MD Legislature Redraws Congressional Map

Aidan Frank, Staff Writer

In December, the Maryland Legislature held a special session to pass a new Congressional Map. They succeeded on December 9th, redrawing all of Maryland’s congressional districts for the next ten years. Governor Larry Hogan quickly vetoed the map, but it was overridden by the Democratic legislature later in the afternoon.

Maryland’s new Congressional map moves many Maryland citizens from their current districts. For instance, all of Crofton will now be represented by Congressman Andy Harris (R) Cockeysville. Harris currently represents the entire Eastern Shore and parts of Baltimore and Harford Counties. 

In this new map, Andy Harris’s district was drawn to be extremely competitive, with Democrats being favored to win in all other districts based on past trends. In the 2020 Presidential Election, for instance, Joe Biden won the new 1st by 0.3%, making it a very close district. There could potentially be 8 Democrats and 0 Republicans representing Maryland in Congress.

Do the communities of Odenton and Crofton have the same interests as those living on Kent Island and the rural farming communities of the Southern Eastern Shore? Many do not think so in our school and have varying opinions. I showed people a picture of the map and asked for their reactions. 

Freshman Brady Blonder said, “Honestly the new map looks pretty weird, like why is the blue district (The 1st) going across the shore like that?” While Sophomore Spencer McCall thought it looked “just fine.”

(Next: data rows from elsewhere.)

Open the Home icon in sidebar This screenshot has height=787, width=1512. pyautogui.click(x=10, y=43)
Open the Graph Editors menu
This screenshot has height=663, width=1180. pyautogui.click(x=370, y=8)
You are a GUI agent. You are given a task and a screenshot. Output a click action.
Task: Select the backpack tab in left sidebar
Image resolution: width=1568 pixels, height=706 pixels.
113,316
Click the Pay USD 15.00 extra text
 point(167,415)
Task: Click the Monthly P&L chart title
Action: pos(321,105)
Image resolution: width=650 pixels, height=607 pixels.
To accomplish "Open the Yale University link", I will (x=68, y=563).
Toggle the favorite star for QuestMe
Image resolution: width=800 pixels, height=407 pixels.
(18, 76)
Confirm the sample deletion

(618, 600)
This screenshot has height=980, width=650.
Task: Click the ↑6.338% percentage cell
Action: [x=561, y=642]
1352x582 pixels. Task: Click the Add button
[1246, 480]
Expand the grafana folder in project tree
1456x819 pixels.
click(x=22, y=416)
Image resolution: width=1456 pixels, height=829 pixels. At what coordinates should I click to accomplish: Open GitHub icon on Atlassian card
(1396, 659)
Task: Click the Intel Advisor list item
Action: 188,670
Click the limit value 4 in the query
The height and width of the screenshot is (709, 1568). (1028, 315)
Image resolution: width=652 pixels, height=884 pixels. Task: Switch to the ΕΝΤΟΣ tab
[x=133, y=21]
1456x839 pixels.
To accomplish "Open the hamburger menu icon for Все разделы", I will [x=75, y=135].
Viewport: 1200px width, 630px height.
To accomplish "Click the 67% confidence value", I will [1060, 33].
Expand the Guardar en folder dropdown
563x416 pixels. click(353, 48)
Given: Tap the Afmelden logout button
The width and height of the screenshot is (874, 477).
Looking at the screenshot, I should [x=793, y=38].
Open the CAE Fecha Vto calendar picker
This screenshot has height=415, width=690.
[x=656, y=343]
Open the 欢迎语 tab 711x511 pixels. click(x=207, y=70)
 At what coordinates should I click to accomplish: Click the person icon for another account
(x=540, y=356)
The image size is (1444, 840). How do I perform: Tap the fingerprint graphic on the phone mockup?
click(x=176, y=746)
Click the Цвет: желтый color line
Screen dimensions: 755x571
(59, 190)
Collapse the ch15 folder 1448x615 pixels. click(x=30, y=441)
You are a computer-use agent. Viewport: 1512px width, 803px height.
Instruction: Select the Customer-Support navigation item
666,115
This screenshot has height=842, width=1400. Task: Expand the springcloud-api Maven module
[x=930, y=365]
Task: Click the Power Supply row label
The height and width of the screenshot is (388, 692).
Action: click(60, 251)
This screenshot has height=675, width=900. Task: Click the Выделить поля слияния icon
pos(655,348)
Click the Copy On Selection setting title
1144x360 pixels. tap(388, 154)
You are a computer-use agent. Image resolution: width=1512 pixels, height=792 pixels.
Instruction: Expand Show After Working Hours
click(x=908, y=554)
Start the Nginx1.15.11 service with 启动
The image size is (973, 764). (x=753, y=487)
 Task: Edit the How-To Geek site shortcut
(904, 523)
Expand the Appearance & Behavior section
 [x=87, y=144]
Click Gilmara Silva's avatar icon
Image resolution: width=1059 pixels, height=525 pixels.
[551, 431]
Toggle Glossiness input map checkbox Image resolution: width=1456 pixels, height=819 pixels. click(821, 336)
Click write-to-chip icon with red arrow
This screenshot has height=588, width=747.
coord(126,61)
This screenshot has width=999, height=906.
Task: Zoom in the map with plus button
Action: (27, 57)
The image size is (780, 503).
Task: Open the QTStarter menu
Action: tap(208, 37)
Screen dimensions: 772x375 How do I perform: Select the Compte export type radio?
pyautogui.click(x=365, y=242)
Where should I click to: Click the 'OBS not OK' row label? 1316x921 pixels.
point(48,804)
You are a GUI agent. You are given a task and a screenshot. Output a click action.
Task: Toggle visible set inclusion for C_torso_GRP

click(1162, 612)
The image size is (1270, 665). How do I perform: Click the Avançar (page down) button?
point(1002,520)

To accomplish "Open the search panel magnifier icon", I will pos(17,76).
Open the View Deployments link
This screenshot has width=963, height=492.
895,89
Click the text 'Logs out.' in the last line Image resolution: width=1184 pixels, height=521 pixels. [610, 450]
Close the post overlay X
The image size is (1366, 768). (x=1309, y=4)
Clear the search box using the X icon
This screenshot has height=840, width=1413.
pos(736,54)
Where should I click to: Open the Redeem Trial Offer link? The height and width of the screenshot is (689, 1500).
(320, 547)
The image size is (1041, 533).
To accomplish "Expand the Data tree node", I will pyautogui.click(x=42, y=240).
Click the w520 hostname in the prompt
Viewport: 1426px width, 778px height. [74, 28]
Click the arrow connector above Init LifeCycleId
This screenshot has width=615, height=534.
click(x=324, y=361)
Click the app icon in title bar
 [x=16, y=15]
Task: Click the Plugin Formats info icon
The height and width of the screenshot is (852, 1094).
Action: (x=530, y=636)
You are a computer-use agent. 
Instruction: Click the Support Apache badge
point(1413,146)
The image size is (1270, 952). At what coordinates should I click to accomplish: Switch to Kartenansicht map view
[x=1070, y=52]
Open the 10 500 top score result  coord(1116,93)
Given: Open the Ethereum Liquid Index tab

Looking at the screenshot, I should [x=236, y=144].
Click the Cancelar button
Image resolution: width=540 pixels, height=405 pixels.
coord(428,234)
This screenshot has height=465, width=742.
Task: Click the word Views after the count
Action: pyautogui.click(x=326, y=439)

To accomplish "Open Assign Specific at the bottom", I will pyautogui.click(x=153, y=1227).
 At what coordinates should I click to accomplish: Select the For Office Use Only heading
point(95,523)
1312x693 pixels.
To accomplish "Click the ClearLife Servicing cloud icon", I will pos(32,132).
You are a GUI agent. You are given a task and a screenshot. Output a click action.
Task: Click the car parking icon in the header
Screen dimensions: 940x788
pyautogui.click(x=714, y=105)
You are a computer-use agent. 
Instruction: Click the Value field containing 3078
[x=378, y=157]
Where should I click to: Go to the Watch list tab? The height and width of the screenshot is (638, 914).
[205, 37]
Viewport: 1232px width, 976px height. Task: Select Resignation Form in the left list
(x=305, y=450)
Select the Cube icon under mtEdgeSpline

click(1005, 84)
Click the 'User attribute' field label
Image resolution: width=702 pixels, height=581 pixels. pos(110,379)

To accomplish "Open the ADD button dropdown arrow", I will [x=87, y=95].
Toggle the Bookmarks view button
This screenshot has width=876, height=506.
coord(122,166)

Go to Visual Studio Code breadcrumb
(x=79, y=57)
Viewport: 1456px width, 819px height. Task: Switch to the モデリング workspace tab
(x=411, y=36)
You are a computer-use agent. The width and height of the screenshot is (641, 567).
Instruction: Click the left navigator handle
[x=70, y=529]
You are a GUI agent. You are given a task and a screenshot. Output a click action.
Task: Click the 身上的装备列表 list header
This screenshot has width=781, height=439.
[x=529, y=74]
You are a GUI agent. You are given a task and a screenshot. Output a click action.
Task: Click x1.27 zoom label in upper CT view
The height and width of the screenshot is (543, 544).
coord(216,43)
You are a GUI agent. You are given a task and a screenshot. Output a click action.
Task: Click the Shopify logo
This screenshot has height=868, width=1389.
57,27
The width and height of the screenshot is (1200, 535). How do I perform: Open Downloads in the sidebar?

Current Governor Larry Hogan attempted to address the inevitable Gerrymander of Maryland earlier in the year. Gov. Hogan created an independent commission that proposed a very fair map in November. But the legislature rejected the commission’s map after just an hour of debate. 

The independent commission’s map would’ve given Republicans better representation in the Western part of Maryland by drawing a Republican-leaning district, keeping many once split Counties together. In the proposal, Democrats would be favored to win in six Congressional districts and Republicans two during a normal election year. Princeton Colleges Gerrymandering Project actually gave this map an “A” for being fair and compact. 

Many local officials are upset with the new map as well. In an article in the Washington Post, State Senator Edward R. Reilly said “This map takes the Eastern Shore and points it into Anne Arundel County… Sen. Edward R. Reilly (R-Anne Arundel), noted how the new 1st District would jump the Chesapeake Bay. “And it is my opinion that it is for the sole purpose of removing the sole remaining Republican congressman.”  

Nancy King, the State Senate Majority Leader, vehemently disagrees, and said in the same Post article that “The congressional map … has cleaner and significantly more compact districts than the current map.” However, some believe this is untrue, and Senate Minority Leader Bryan Simonaire (R) of Anne Arundel County counters this claim angrily.

In the same article, Senator Simonaire said, “When you start with a gerrymandered map as the basis… how are you not going to end up with a gerrymandered map again?” This is true because the old map already splits up many counties based on how they vote, usually in Democrats’ favor. 

In conclusion, Democrats still outnumber Republicans in Maryland 2-1, but this doesn’t necessarily mean that Democrats should have all 8 congressional districts. This issue is important and gerrymandering alone could determine the outcome of the 2022 midterms.